Wir haben fast hundert Jahre gebraucht, um Janáčeks Musik spielen zu lernen. In seiner Leidenschaft, eine gänzlich neue Klangwelt zum Leben zu erwecken, warf er die Konventionen der Orchestrierung über Bord, erfand unmöglich scheinende Texturen, gab seinen Streichern haarsträubend schwere Parts und stellte seine Sänger gar sehr auf die Probe. Doch, wie man im Laufe der letzten vierzig Jahre immer öfter gehört hat, billigen Musiker seine Vision und setzen sich mit ihr auseinander. Nichtsdestotrotz enthüllen die meisten Janáček-Aufführungen, besonders die letzten fünf Opern, immer wieder schwierige Ecken, Merkwürdigkeiten der Phrasierung und Probleme im Zusammenspiel – nicht jedoch die aktuelle Wiederaufnahme des Schlauen Füchsleins, derzeit im Repertoire an der Wiener Staatsoper, dort zuerst gesehen im Sommer 2014.
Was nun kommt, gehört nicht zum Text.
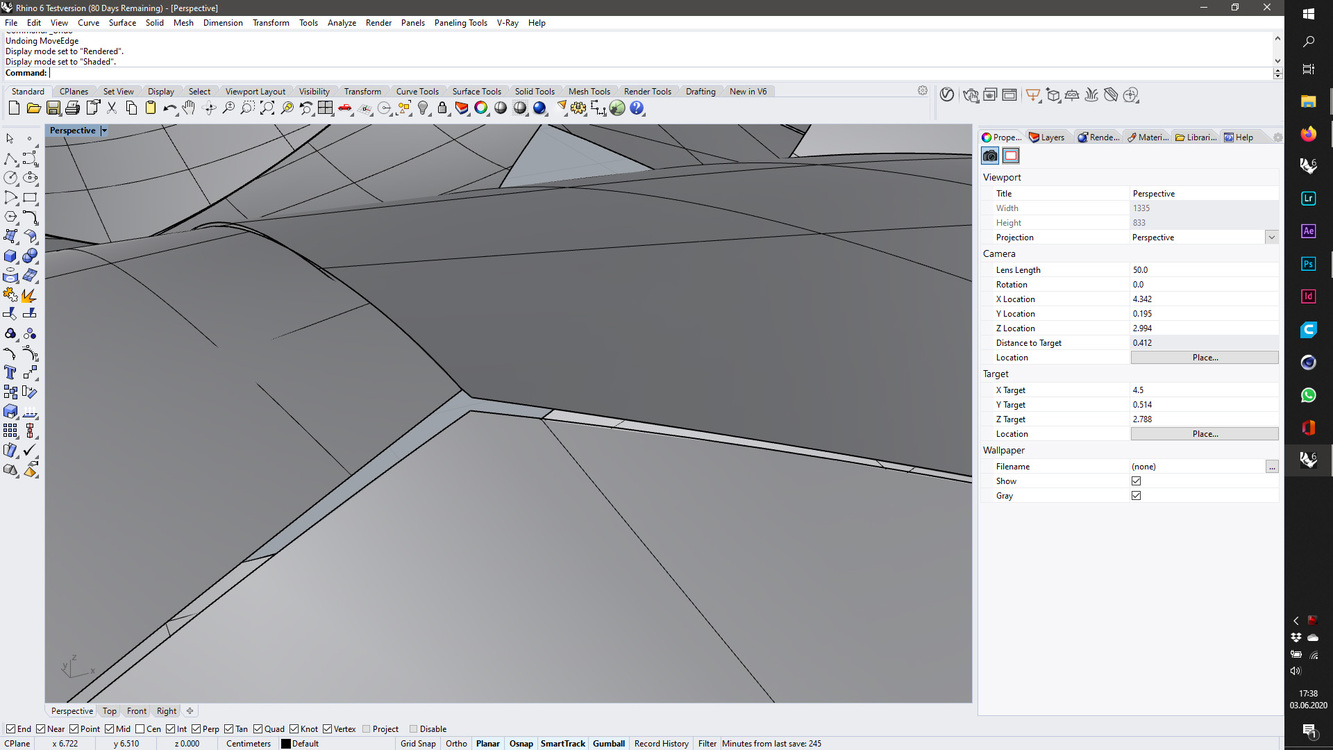
Task: Toggle the Cen osnap checkbox
Action: [x=140, y=729]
Diesmal wird die Vorstellung von dem gebürtigen Tschechen Tomáš Netopil geleitet, der sein Staatsoperndebüt letztes Jahr in Dvořáks Rusalka machte; man kann deutlich sehen, warum er nun für das Dirigat von Janáček zurück ist. Selten hat diese Partitur so natürlich geatmet und sich mit wundervoller Leichtigkeit und Natürlichkeit zwischen den filigranen Texturen und vollen Höhepunkten bewegt. Die Musik besitzt nicht nur Klarheit der Textur, die oft ein ungekanntes kleines Detail enthüllt, Janáčeks tutti klingen zudem immer voll und bekömmlich, nie angestrengt. Nicht nur das; Netopil findet auch eine starke strukturelle Linie durch eine Oper, die in der Vergangenheit auch oft bruchstückhaft klingen konnte. Es ist eine Vorstellung, die sich mit den großen eines Sir Charles Mackerras messen kann.
Die Inszenierung war die letzte unter der Regie von Otto Schenk nach fünfzig Jahren an der Staatsoper; Bühnenbild und Kostüme stammen von Amra Buchbinder. Diejenigen, die ausgefallenere, zeitgenössischere Produktionen gewohnt sind, mögen sie bei der schieren sinnlichen Schönheit des Bühnenbilds sträuben: es ist nicht nur voller realistischer Waldelementen, sondern auch stimmungsvoll beleuchtet, mit phantastischen Kostümen für die Tiere. Es ist schwer, nicht auf ihre traditionelle Wärme zu reagieren, selbst wenn mancher das Gefühl haben mag, die gehört in eine andere, längst vergangene Zeit. Schenks Regie ist gleichermaßen akribisch, ohne Aufmerksamkeit auf sich zu ziehen, und bezieht sich in der Bewegungsregie auf der Bühne oft auf Details in der Partitur: Plötzlich spiegeln sich allerlei kleine, rhythmische Figuren, die man jahrzehntelang einfach hingenommen hat, in gänzlich natürlichen Gesten.